When to use it: Abstract Factory pattern

Let’s discuss the Abstract Factory pattern to continue our tour of design patterns in C++ .  This is an interesting technique for maintaining coherence between objects, while allowing easy switching or swapping of object sets.  This can be useful for allowing an application to use multiple UI toolkits (Apple vs. Windows), allowing different enemies with different capabilities in a game, using different submodels in a complicated simulation, and much more.


In the real world, a factory is a building that produces one or more products.  A steel factory might produce beams & sheets, while a shoe factory might produce all the colorways & sizes for both a running and a tennis shoe.

In the software world, a factory is a function or method that creates object instances.  For example, a game might use an Enemy factory to randomly produce a GroundEnemy or a FlyingEnemy.  Its signature might look something like this:

enum EnemyType { GroundEnemyType, FlyingEnemyType };
class Enemy {
virtual void move(Direction d) = 0;
virtual void attack() = 0;
class GroundEnemy : Enemy { … };
class FlyingEnemy : Enemy { … };

Enemy* CreateEnemy(EnemyType et);


Notice that the factory returns a pointer to an Enemy, which is a parent class of both GroundEnemy and FlyingEnemy. The subclasses would implement the pure virtual functions move() & attack() to implement subclass-specific actions. So CreateEnemy can be used by client code to produce either of the subclasses, and then use the common interface to manipulate them.

Factory for Factory

Now, we can imagine that each kind of Enemy has its own kind of weapon that shoots differently behaving Projectiles: bullets from a pistol and bombs from a carpet bomb. Let’s assume that only ground enemies can use pistols, and only flying enemies can use carpet bombs. How can the client create Projectiles that match with the Enemy?
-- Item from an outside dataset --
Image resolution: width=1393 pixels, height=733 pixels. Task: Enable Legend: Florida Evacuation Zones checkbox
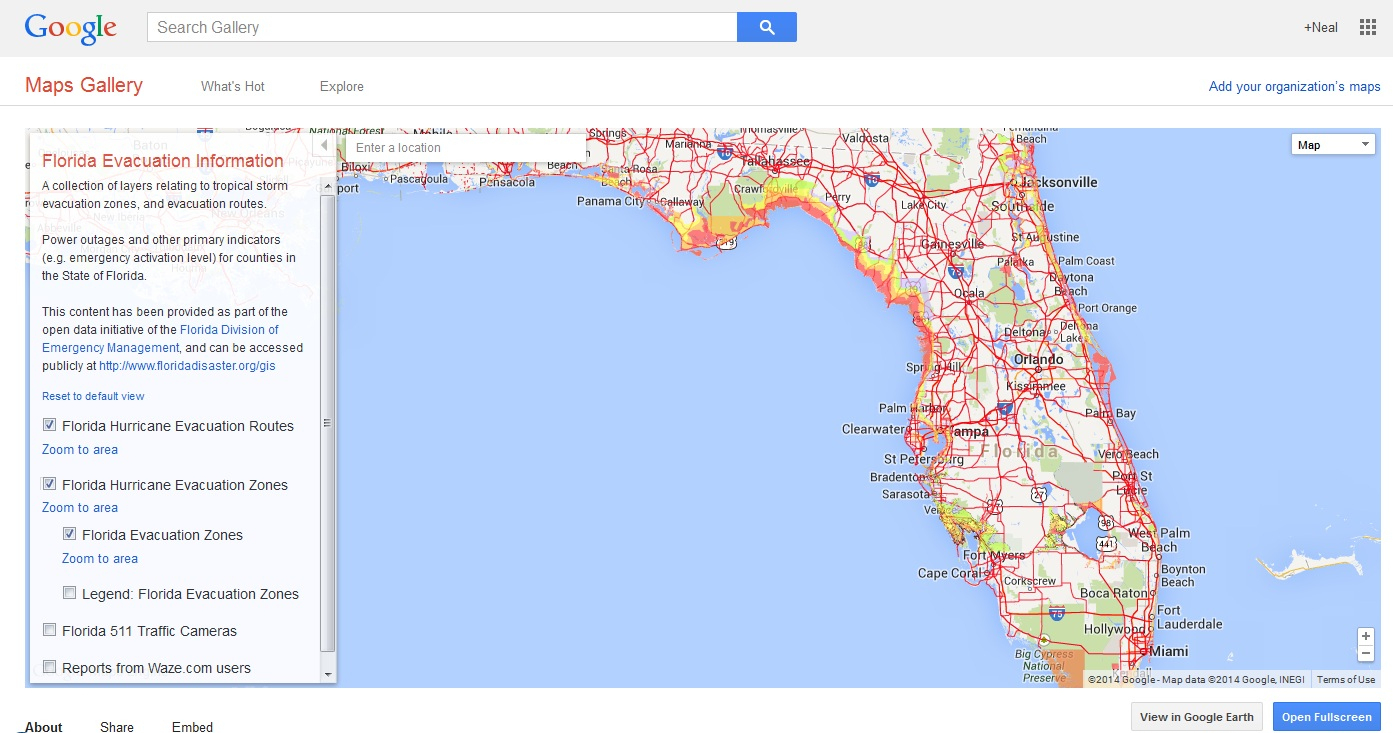tap(70, 593)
This is the problem that the Abstract Factory attempts to solve. It does so by putting a factory in the object created by a factory.

class Projectile {

virtual int getDamage() = 0;
virtual float getInitialHorizontalVelocity() = 0;


class PistolProjectile : Projectile { … };
class CarpetBombProjectile : Projectile { … };

class Enemy {

virtual Projectile* createProjectile() = 0;


class GroundEnemy : Enemy {

virtual Projectile* createProjectile() { return new PistolProjectile(); }

class FlyingEnemy : Enemy {

virtual Projectile* createProjectile() { return new CarpetBombProjectile(); }


The client creates a Projectile by calling the factory method createProjectile() in the Enemy class.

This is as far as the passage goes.